> [What the exercise asks]:
Beginning with the line that holds "This screenshot has height=2460, width=1080.", retype the rest of the listing exactly, last line included.

> [Input for this task]:
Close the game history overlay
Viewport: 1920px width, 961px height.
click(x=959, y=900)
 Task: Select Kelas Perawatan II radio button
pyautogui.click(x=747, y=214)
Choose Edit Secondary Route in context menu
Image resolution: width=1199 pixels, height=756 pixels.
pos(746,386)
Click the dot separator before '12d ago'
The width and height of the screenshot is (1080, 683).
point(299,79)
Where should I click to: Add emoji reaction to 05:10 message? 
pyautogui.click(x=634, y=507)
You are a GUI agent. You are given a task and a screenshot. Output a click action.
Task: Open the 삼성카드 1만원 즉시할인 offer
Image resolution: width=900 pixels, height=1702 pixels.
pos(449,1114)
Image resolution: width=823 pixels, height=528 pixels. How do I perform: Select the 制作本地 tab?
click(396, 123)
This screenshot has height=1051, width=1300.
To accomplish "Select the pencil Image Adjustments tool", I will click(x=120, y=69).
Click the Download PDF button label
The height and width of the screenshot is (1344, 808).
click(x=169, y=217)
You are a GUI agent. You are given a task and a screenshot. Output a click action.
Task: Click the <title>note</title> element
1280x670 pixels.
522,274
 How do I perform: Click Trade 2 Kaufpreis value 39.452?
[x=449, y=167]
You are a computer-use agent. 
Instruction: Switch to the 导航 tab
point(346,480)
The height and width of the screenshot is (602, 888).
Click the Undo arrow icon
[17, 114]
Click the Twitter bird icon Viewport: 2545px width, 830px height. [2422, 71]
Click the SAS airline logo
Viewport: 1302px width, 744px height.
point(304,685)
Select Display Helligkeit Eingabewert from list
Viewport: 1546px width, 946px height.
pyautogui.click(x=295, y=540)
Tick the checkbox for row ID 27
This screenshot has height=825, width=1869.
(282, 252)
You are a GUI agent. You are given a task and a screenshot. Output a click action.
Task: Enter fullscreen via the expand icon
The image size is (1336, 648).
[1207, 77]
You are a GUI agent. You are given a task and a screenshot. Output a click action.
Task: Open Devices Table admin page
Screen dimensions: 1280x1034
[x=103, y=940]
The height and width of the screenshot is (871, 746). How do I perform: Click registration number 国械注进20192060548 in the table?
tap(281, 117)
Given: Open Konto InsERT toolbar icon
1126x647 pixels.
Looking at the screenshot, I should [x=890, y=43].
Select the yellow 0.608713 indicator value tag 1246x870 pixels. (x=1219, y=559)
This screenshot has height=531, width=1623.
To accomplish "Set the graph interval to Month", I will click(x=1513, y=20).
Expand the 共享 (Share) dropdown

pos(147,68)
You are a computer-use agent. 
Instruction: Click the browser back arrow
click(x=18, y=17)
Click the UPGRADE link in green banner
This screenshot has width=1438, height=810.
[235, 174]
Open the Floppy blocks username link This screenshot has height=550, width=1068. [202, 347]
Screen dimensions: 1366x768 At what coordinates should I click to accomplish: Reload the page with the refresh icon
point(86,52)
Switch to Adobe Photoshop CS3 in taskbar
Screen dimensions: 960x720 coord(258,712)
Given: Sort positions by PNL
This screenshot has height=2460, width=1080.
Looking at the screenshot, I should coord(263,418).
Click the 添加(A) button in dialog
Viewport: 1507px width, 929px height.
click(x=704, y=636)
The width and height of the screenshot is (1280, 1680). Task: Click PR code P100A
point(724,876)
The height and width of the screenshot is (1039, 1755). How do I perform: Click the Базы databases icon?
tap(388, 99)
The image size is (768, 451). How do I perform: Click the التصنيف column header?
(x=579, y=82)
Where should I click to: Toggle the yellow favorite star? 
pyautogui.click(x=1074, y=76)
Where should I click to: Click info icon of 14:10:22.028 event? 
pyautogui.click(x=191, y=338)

> [The answer]:
This screenshot has height=2460, width=1080.
Looking at the screenshot, I should coord(263,418).
Click the 添加(A) button in dialog
Viewport: 1507px width, 929px height.
click(x=704, y=636)
The width and height of the screenshot is (1280, 1680). Task: Click PR code P100A
point(724,876)
The height and width of the screenshot is (1039, 1755). How do I perform: Click the Базы databases icon?
tap(388, 99)
The image size is (768, 451). How do I perform: Click the التصنيف column header?
(x=579, y=82)
Where should I click to: Toggle the yellow favorite star? 
pyautogui.click(x=1074, y=76)
Where should I click to: Click info icon of 14:10:22.028 event? 
pyautogui.click(x=191, y=338)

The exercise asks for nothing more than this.